:: Extrait du document ::
************
Compositeur et pédagogue tchèque (Prestice 1765 – Rožmitál 1815).

Fils de l'instituteur et professeur de musique de Prestice, il étudia la philosophie à Prague de 1780 à 1785, puis devint l'assistant de son père, essayant de faire partager ses idées nouvelles puisées dans Sénèque, Catulle, Rousseau, Voltaire, écrivant des monographies sur ces grands humanistes, quatre volumes sur la théorie de la musique et un dictionnaire musical encyclopédique. Son enseignement fut apprécié à Prague, mais il supportait difficilement la résistance latente aux réformes qu'il expérimentait dans l'école de la petite ville bohème de Rožmitál, et il se suicida lors d'une crise de dépression. Il laisse plus d'une centaine d'œuvres dont des quatuors de jeunesse colportés sous la signature de « Fisch » ou « Poisson », traduction littérale de son nom tchèque.

   Sa Missa solemnis pastoralis (1796) est une suite de pastourelles de Noël réalisée sous forme de dialogue en langue du pays. Mélodiste doué d'une facilité peu ordinaire, Ryba est un des rares maillons permettant de passer du répertoire de Komensk'y à l'art choral populaire d'un Janáček.

Rychlík (Jan)

Compositeur tchèque (Prague 1916 – id. 1964).
************
:: Données à examiner ::
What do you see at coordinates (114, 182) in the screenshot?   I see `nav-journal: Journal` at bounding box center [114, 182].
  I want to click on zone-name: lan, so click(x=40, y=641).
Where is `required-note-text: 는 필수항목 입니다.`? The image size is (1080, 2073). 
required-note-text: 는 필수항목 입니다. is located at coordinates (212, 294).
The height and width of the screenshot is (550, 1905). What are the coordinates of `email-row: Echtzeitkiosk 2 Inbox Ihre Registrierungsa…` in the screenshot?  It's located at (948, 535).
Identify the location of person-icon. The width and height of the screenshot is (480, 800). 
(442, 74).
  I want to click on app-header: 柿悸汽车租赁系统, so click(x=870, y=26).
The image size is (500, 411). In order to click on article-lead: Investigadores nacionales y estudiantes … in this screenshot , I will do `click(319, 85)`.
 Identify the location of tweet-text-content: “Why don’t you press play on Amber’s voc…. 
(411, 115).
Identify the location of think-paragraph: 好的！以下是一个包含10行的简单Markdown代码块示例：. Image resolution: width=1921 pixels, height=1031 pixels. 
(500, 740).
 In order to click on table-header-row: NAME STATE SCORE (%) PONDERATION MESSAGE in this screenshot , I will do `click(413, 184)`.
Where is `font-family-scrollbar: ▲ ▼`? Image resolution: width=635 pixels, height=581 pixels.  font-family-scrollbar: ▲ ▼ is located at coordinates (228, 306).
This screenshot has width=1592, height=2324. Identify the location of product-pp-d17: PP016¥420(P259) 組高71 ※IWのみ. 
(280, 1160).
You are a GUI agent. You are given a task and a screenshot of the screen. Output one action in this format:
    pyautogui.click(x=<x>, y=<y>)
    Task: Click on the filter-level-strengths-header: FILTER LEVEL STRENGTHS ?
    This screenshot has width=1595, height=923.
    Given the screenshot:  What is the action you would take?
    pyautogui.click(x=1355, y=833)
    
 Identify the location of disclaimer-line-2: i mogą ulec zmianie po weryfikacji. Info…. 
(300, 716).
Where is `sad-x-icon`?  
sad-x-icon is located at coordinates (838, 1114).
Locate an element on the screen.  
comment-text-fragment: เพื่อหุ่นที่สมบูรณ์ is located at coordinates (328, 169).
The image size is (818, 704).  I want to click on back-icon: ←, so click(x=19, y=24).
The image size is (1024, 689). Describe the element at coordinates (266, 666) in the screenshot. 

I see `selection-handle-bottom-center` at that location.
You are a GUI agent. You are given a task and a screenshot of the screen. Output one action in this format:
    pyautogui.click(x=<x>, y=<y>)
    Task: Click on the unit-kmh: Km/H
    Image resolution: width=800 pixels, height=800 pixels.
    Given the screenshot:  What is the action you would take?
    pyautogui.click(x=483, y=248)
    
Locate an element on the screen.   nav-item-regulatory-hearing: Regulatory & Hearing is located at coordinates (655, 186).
************
:: Consignes de travail ::
D'après l'extrait sur le compositeur Ryba, nommez tous les auteurs chez qui il puisa ses idées nouvelles.

:: Réponse rédigée ::
Sénèque, Catulle, Rousseau, Voltaire